■ **Exercise brief**: Reproduce the data that follows precisely.

■ **Material for the task**:

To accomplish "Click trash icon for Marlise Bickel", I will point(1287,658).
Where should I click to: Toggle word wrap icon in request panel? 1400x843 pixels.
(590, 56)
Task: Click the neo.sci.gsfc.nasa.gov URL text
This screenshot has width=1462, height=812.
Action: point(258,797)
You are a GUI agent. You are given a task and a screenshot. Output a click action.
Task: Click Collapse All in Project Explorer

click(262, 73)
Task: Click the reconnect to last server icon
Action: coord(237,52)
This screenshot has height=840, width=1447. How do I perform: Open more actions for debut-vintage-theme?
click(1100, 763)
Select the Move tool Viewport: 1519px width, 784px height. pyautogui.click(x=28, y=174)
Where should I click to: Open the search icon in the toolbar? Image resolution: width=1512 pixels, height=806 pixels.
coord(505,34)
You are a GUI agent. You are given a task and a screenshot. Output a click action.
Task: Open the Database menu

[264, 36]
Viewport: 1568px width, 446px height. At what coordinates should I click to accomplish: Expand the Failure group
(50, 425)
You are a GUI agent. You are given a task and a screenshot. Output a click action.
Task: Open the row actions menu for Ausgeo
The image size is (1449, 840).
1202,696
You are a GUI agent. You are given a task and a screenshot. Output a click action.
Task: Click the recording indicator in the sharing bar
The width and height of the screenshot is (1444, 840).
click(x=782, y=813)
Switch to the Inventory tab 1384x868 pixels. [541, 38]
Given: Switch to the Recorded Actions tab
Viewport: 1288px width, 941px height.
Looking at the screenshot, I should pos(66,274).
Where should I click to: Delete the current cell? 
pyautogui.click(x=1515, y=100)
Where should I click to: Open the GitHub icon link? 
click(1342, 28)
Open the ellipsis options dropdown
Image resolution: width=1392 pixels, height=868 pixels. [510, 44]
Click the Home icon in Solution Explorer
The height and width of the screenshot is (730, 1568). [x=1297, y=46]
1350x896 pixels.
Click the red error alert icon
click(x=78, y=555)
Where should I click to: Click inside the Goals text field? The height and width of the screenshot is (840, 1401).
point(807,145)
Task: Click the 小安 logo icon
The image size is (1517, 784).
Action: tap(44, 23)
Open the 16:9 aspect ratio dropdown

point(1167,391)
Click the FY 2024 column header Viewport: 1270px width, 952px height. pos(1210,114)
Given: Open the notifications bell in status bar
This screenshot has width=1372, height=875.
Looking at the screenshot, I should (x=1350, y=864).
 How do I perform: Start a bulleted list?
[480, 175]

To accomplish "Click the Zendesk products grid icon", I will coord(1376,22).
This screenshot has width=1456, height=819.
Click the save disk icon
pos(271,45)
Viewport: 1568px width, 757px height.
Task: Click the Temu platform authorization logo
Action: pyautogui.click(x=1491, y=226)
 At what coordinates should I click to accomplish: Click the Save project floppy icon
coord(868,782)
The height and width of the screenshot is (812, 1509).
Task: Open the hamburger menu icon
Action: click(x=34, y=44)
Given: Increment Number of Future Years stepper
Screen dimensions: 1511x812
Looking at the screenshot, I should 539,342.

■ **Output for this task**:
To accomplish "Click trash icon for Marlise Bickel", I will point(1287,658).
Where should I click to: Toggle word wrap icon in request panel? 1400x843 pixels.
(590, 56)
Task: Click the neo.sci.gsfc.nasa.gov URL text
This screenshot has width=1462, height=812.
Action: point(258,797)
You are a GUI agent. You are given a task and a screenshot. Output a click action.
Task: Click Collapse All in Project Explorer

click(262, 73)
Task: Click the reconnect to last server icon
Action: coord(237,52)
This screenshot has height=840, width=1447. How do I perform: Open more actions for debut-vintage-theme?
click(1100, 763)
Select the Move tool Viewport: 1519px width, 784px height. pyautogui.click(x=28, y=174)
Where should I click to: Open the search icon in the toolbar? Image resolution: width=1512 pixels, height=806 pixels.
coord(505,34)
You are a GUI agent. You are given a task and a screenshot. Output a click action.
Task: Open the Database menu

[264, 36]
Viewport: 1568px width, 446px height. At what coordinates should I click to accomplish: Expand the Failure group
(50, 425)
You are a GUI agent. You are given a task and a screenshot. Output a click action.
Task: Open the row actions menu for Ausgeo
The image size is (1449, 840).
1202,696
You are a GUI agent. You are given a task and a screenshot. Output a click action.
Task: Click the recording indicator in the sharing bar
The width and height of the screenshot is (1444, 840).
click(x=782, y=813)
Switch to the Inventory tab 1384x868 pixels. [541, 38]
Given: Switch to the Recorded Actions tab
Viewport: 1288px width, 941px height.
Looking at the screenshot, I should pos(66,274).
Where should I click to: Delete the current cell? 
pyautogui.click(x=1515, y=100)
Where should I click to: Open the GitHub icon link? 
click(1342, 28)
Open the ellipsis options dropdown
Image resolution: width=1392 pixels, height=868 pixels. [510, 44]
Click the Home icon in Solution Explorer
The height and width of the screenshot is (730, 1568). [x=1297, y=46]
1350x896 pixels.
Click the red error alert icon
click(x=78, y=555)
Where should I click to: Click inside the Goals text field? The height and width of the screenshot is (840, 1401).
point(807,145)
Task: Click the 小安 logo icon
The image size is (1517, 784).
Action: tap(44, 23)
Open the 16:9 aspect ratio dropdown

point(1167,391)
Click the FY 2024 column header Viewport: 1270px width, 952px height. pos(1210,114)
Given: Open the notifications bell in status bar
This screenshot has width=1372, height=875.
Looking at the screenshot, I should (x=1350, y=864).
 How do I perform: Start a bulleted list?
[480, 175]

To accomplish "Click the Zendesk products grid icon", I will coord(1376,22).
This screenshot has width=1456, height=819.
Click the save disk icon
pos(271,45)
Viewport: 1568px width, 757px height.
Task: Click the Temu platform authorization logo
Action: pyautogui.click(x=1491, y=226)
 At what coordinates should I click to accomplish: Click the Save project floppy icon
coord(868,782)
The height and width of the screenshot is (812, 1509).
Task: Open the hamburger menu icon
Action: click(x=34, y=44)
Given: Increment Number of Future Years stepper
Screen dimensions: 1511x812
Looking at the screenshot, I should 539,342.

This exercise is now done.